Rosettes in the bone marrow can be seen in various malignancies. We report an unusual observation of leukocytes rosetting around megakaryocytes in a child with Immune thrombocytopenic purpura.
Idiopathic Thrombocytopenic purpura (ITP) is an autoimmune disorder in which platelet destruction results due to the formation of antiplatelet antibodies. The bone marrow reveals megakaryocytic hyperplasia with immature forms. The presence of rosetting of native leucocytes in the marrow around megakaryocytes has not been reported in the literature.
A 2 year old female presented with bleeding gums of two days duration. On examination she was found to have multiple petechial and ecchymotic patches on the face, forearm, thighs and lower legs. There was no hepatosplenomegaly.
Investigations revealed Hemoglobin 4.7gm%, Total white blood count 13,100/cmm, Bleeding time >15 minutes, Direct Coombs test – Negative, Antiplatelet antibody – Positive, Cold antibody – Negative, Reticulocyte count – 11% and ANA – Negative. Bone marrow showed megakaryocytic hyperplasia with an unusual rosetting of leucocytes around megakaryocytes (Figure 1).
A diagnosis of Idiopathic Thrombocytopenic purpura was made. The patient was treated with prednisolone and Danazol and subsequently recovered.
Immune thrombocytopenia is a platelet disorder characterized by accelerated platelet destruction due to IgG antibodies directed against platelet antigens.
In vitro studies show that rosette forming lymphocytes may be useful as a prognostic index in ITP. 1
However, in vivo rosetting of leucocytes around megakaryocytes has not been documented in the literature to the best of our knowledge. The significance of this unusual observation is not known.

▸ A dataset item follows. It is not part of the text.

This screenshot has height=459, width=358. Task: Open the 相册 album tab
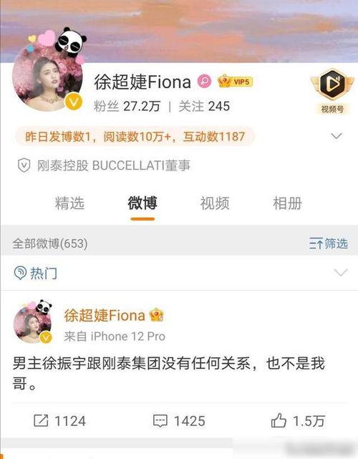pyautogui.click(x=287, y=203)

Studies indicate that platelets exhibit many proinflammatory mediators which are responsible for recruitment, leucocyte adhesion to the endothelium, chemotaxis, degranulation, oxidative burst and modulation of activity of other inflammatory cells. 2
This could possibly explain the attraction of leucocytes towards megakaryocytes. We would like to document this unusual phenomenon in a case of Idiopathic thrombocytopenic purpura.